When Congress and the Supreme Court finally came to terms, in 1935 and 1937, with the idea of a legally recognized right to form unions in the United States, one of the reasons they gave was that workers were already striking and had been striking for some time. While unionized employees might strike, Congress and the Court reasoned that having a legally recognized union would be a way for workers to advance their interests without having to strike. Unions, in other words, would reduce strikes.

It’s right there, in Section 1, of the National Labor Relations Act (NLRA), the very first sentence, in fact:

The denial by some employers of the right of employees to organize and the refusal by some employers to accept the procedure of collective bargaining lead to strikes…

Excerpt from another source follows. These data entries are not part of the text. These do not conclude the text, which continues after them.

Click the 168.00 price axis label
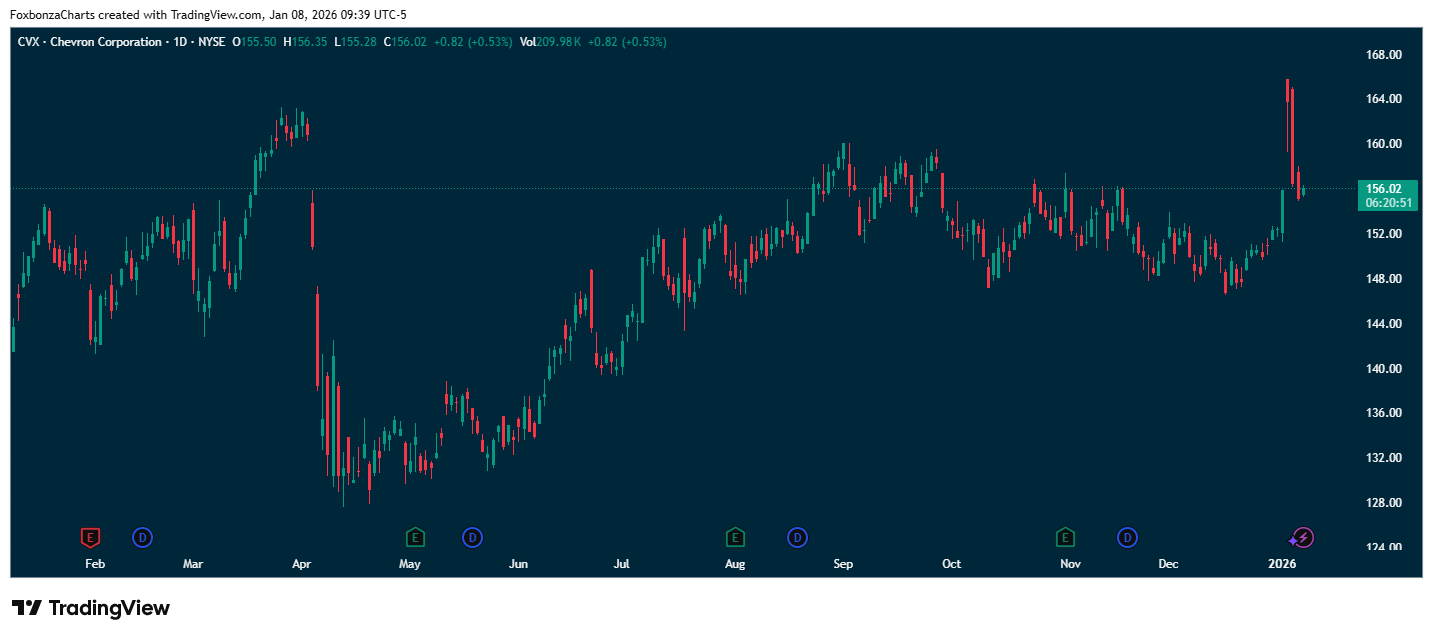 (x=1384, y=54)
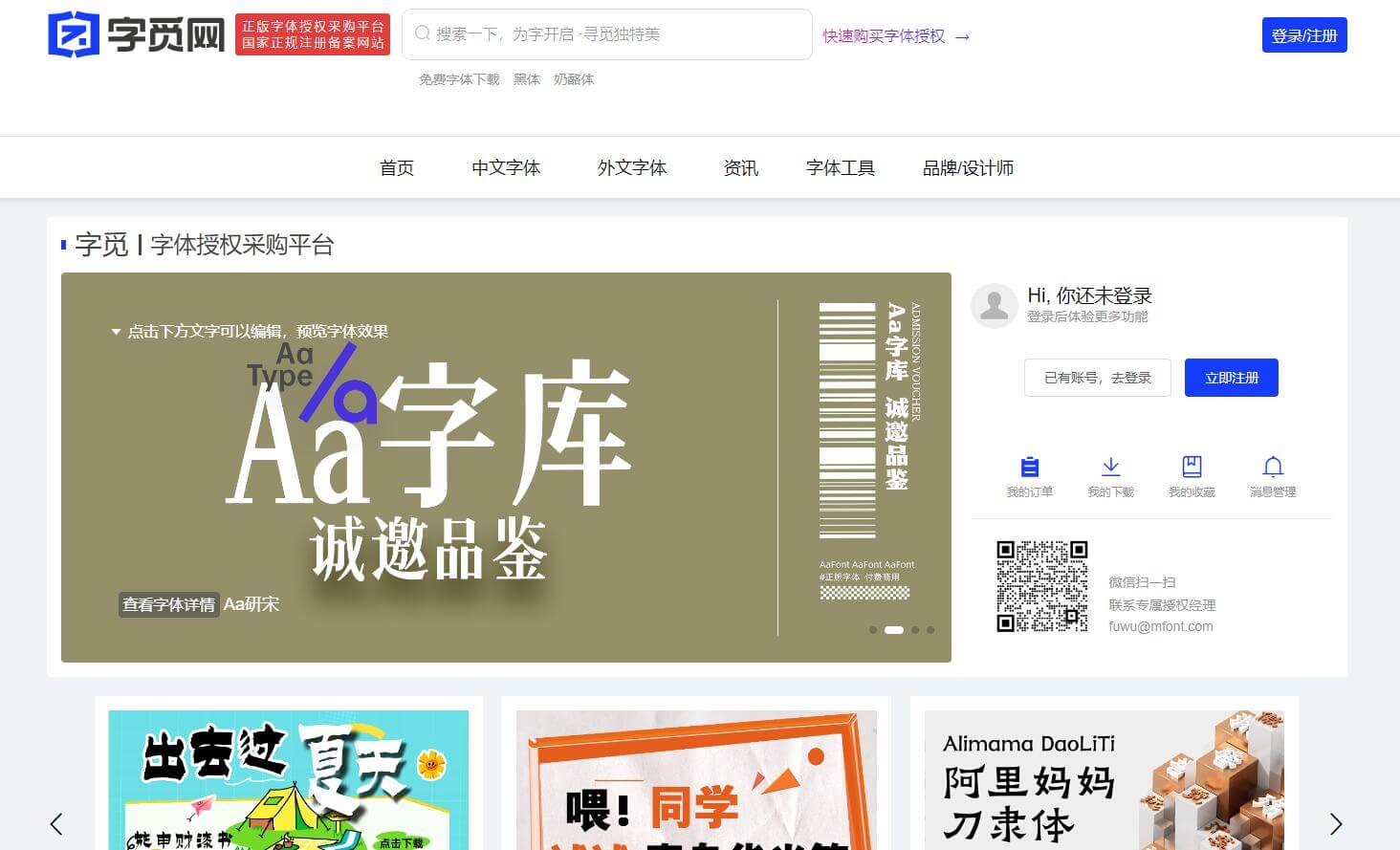Click the 字觅网 site logo
Image resolution: width=1400 pixels, height=850 pixels.
134,34
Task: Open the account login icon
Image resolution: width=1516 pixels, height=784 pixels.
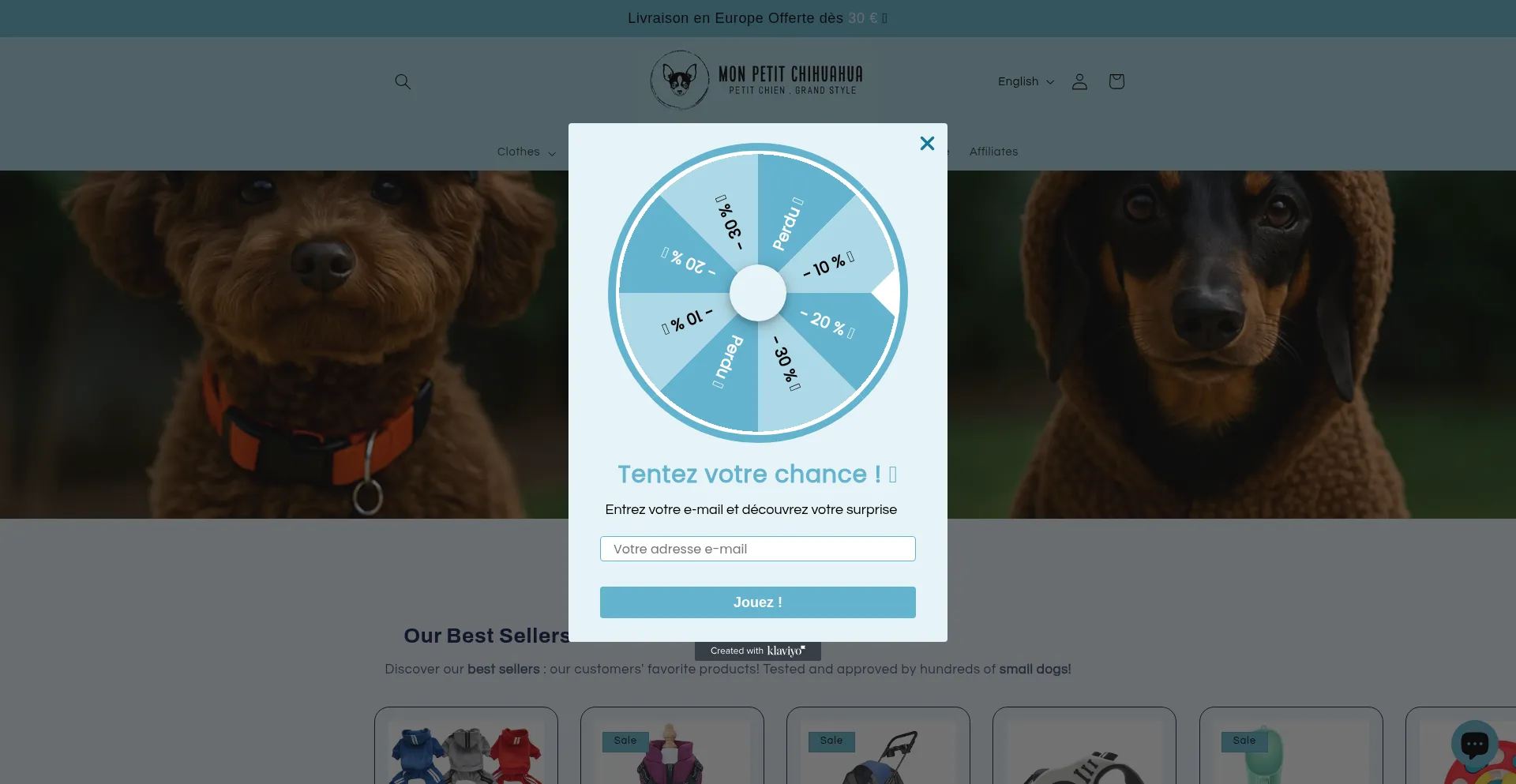Action: pyautogui.click(x=1079, y=81)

And then, Congress adds this, in the first sentence of the third paragraph of the NLRA:

Experience has proved that protection by law of the right of employees to organize and bargain collectively safeguards commerce from injury, impairment, or interruption, and promotes the flow of commerce by removing certain recognized sources of industrial strife and unrest…

I know, history.

Another reason Hansen cites for her opposition to a grad employee union is that grad employees “are not full-time” and “being a graduate student is not a lifetime job.” Grad employment is neither full-time nor lifetime: ergo, no union.

Here’s Section 7 of the National Labor Relations Act:

Employees shall have the right to self-organization, to form, join, or assist labor organizations, to bargain collectively through representatives of their own choosing, and to engage in other concerted activities for the purpose of collective bargaining or other mutual aid or protection…

Notice that that passage doesn’t say “only full-time and lifetime employees shall have the right to self-organization.” Nowhere in all of the National Labor Relations Act in fact does it say that you have to be a full-time worker at a lifetime job in order to have a union.

And how could it? Many workers only work part-time, and many jobs in the new American economy are part-time. The average time at a job in the United States, moreover, is 4.6 years (that’s 1.4 years less, incidentally, than the 6 years that Yale and other universities consider to be the normal time to degree for their graduate students). Does that mean those workers are not entitled to a union? Of course not.

Like I said, I can understand a tenured historian at Yale opposing a union of grad employees. But at the cost of embarrassing herself? That takes real commitment.